Новосибирский бизнесмен, политик и публицист Дмитрий Холявченко в новом цикле статей рассказывает о границах «Русского мира», русскоязычном населении бывших республик СССР и регионов Северного Кавказа, о «Крымской весне» и Донбассе с исторической, культурологической и экономической точек зрения.Читайте также другие материалы с участием автора:
«Антимосковские настроения очевидны». В чем связь «Свободной Руси» в Литве, Украины и сибирской идентичности
«Времена Батыя, пожалуй, уступят»: хроники антироссийского бунта 1916 года
Человечество исконно существует в мифологическом пространстве. И варианты выхода из мира мифов в мир реальности — это одна из главных задач и наиболее интересная территория для дискуссии. Мифология, определяющая межнациональные отношения, архетипы, характерные для профанного в онтологическом смысле восприятия одним народом другого — одни из наиболее ярких и спорных явлений вообще в истории самопознания человечества.

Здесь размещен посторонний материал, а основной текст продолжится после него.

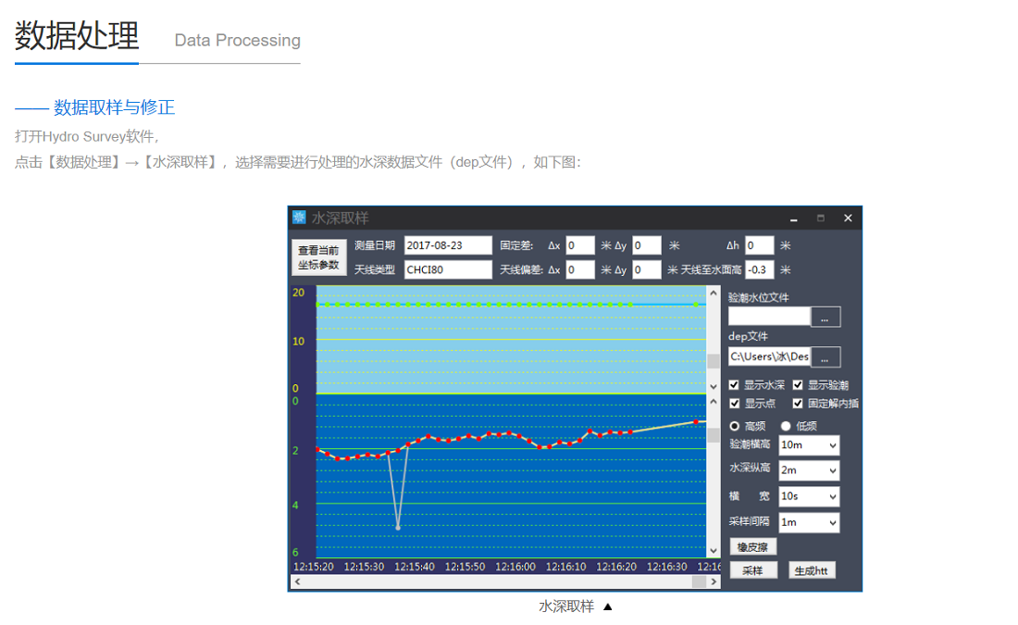Click the horizontal scrollbar right arrow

Это третья часть цикла о «Русском мире». Первая часть была посвящена постановке проблемы. Во второй части описывается история и современность русской ирреденты. Но вызовы, генерируемые русской ирредентой, во многих вариантах альтернативного будущего по своим последствиям настолько масштабны, что рассуждать на темы с ними связанные берется не каждый специалист по постсоветскому пространству.
Происходит же это как раз по причине того, что старые мифы не только живы как никогда, но и продолжают развиваться и генерировать из себя новые. Давайте посмотрим на основные узлы противоречий, историю формирования мифов и географию их распространения.
История последних пяти лет показала, что Крым — наш главный узел противоречий. Историю путинской России можно смело разделить на несколько периодов, последним из которых будет посткрымский. Присоединение Крыма — это не только рубеж для внутренней и внешней политики Российской Федерации, но и перелом в экономических, социальных, коррупционных и идеологических процессах. При этом все последствия этого перелома мы еще не увидели, не осознали и не почувствовали на своем кошельке и своей свободе.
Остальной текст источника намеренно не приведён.